With the light of the sun
And the rays of the moon
With the sound of the river
And the waterfall
With the swaying of the seas
And the fluttering of the birds
Heal yourself with mint, neem and eucalyptus
Sweeten with lavender, rosemary and chamomile
Hug yourself with the cocoa bean and
A hint of cinnamon
Heal yourself with the kisses that the wind gives you
And the hugs of the rain
Stand strong with your bare feet on the ground
And with everything that comes from it
Be smarter every day by listening to your intuition
Looking at the world with your forehead
Jump, dance, sing, so that you live happier
Heal yourself with beautiful love
And always remember

You are the medicine


- Advice from Mexican healer and poet MARIA SABINA


At the last month of the year, a year that has tested and tried us in many ways, we have arrived at a SANKOFA moment.
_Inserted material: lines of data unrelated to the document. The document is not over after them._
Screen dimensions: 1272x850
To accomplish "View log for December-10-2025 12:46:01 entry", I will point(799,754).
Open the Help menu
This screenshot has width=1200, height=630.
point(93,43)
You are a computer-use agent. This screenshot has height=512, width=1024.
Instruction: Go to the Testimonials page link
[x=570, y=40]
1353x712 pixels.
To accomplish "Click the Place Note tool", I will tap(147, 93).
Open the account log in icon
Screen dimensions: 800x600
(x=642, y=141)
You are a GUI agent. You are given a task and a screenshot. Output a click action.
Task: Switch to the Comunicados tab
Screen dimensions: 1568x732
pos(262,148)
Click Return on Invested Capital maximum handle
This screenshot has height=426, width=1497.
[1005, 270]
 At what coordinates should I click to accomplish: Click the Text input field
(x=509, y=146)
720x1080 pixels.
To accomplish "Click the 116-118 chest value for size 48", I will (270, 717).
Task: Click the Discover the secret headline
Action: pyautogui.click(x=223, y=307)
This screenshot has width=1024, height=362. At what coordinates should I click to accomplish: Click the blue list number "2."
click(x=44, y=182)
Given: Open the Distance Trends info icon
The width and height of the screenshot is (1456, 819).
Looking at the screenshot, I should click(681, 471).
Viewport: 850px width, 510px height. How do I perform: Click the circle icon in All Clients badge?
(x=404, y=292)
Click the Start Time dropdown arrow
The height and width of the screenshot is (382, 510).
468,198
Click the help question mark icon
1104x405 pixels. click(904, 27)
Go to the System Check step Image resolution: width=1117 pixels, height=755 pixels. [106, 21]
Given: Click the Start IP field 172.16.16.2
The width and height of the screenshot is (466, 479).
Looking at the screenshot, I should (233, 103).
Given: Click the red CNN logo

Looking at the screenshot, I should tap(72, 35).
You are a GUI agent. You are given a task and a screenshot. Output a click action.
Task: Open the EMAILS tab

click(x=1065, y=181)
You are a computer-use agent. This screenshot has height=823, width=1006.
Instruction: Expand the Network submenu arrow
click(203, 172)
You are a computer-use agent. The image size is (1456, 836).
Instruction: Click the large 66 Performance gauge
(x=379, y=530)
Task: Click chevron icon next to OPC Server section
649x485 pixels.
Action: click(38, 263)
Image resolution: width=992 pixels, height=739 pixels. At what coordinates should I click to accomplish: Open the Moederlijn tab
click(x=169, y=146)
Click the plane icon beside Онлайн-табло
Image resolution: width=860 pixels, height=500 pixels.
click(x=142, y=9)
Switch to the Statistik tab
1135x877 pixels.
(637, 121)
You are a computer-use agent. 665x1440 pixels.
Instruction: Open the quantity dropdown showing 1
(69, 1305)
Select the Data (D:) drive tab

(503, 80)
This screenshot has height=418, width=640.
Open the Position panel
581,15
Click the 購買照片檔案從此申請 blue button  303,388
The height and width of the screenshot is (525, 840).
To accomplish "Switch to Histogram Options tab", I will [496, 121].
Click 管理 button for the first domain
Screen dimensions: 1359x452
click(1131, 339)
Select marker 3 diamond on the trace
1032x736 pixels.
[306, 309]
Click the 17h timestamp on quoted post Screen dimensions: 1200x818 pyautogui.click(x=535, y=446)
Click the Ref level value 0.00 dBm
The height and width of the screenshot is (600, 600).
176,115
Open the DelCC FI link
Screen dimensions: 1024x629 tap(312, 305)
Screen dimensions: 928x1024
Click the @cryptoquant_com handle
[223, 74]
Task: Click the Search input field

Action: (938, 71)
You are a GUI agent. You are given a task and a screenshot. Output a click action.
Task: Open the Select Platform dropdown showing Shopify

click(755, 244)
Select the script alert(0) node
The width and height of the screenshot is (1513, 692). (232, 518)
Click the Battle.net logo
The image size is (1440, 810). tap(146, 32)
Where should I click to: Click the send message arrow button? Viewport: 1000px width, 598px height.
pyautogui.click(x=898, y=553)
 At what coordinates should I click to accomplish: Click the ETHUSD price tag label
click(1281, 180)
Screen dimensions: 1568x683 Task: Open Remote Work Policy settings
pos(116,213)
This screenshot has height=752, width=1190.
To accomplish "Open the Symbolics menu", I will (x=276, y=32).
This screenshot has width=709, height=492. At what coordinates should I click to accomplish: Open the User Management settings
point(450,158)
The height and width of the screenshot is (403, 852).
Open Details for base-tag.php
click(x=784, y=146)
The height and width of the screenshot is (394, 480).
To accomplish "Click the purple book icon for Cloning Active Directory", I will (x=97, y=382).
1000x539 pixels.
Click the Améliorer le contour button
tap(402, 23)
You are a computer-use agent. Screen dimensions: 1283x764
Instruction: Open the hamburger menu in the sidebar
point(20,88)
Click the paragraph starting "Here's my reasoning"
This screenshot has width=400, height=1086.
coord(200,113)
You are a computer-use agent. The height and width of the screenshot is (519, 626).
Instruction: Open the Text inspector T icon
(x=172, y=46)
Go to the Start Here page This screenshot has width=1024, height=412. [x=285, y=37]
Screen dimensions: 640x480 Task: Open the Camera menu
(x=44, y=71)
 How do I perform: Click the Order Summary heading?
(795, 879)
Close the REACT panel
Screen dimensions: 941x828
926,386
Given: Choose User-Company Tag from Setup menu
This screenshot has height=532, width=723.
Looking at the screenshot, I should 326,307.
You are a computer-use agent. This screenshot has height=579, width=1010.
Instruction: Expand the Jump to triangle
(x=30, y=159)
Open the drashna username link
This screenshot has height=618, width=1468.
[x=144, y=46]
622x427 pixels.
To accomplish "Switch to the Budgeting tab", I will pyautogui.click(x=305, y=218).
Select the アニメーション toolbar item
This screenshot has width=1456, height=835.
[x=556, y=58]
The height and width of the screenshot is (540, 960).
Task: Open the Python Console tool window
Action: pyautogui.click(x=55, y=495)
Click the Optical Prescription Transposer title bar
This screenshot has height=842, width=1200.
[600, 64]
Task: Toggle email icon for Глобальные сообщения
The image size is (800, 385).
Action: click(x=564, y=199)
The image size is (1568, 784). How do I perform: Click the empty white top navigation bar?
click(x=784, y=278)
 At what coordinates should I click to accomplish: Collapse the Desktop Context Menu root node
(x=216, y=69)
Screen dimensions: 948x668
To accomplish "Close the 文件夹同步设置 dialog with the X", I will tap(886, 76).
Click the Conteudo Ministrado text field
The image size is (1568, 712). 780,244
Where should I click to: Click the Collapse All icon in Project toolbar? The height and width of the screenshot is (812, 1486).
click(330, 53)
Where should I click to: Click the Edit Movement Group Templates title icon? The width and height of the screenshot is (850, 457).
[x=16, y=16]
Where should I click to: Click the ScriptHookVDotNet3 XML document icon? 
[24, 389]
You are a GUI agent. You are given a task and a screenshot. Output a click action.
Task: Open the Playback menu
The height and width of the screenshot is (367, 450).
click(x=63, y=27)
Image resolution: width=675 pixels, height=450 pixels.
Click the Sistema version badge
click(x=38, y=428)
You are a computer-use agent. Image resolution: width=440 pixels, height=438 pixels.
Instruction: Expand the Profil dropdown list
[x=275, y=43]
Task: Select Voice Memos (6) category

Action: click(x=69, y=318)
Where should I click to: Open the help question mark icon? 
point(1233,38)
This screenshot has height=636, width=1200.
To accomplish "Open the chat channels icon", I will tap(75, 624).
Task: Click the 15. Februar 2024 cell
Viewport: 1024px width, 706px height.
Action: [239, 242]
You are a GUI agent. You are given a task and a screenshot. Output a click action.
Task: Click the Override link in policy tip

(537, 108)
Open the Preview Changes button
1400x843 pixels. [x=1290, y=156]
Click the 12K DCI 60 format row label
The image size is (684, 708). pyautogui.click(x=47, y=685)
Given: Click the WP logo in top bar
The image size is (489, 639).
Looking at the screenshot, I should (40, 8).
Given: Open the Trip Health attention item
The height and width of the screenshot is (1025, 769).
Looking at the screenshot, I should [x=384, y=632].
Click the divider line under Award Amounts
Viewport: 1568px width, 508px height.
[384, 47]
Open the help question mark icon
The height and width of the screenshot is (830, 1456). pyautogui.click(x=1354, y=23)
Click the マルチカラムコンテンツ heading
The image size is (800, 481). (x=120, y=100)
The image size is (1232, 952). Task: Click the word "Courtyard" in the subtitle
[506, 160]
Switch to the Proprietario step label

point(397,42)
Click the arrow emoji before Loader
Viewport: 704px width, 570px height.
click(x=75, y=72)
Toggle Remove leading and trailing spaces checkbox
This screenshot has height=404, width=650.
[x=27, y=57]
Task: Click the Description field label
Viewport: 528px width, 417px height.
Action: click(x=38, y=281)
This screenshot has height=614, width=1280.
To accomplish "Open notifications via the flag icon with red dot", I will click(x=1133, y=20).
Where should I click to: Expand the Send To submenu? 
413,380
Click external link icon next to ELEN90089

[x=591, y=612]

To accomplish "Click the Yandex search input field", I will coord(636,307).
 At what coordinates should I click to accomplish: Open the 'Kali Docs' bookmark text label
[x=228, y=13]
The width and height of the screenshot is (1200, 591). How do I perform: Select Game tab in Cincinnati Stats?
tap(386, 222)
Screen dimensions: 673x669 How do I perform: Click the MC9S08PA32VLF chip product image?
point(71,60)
The mythical symbol of the Akan people of Ghana - the image of a bird with its head turned backward taking an egg from its back. It expresses the importance of reaching back to knowledge gained in the past and bringing it into the present in order to make a positive impact and to move forward.

What have these 9 months of lockdown and forced isolation given us? What have we learned about ourselves and the art that we hold so dearly? How have we faced the idea of our own mortality? How have our memories and the past bolstered or weakened us?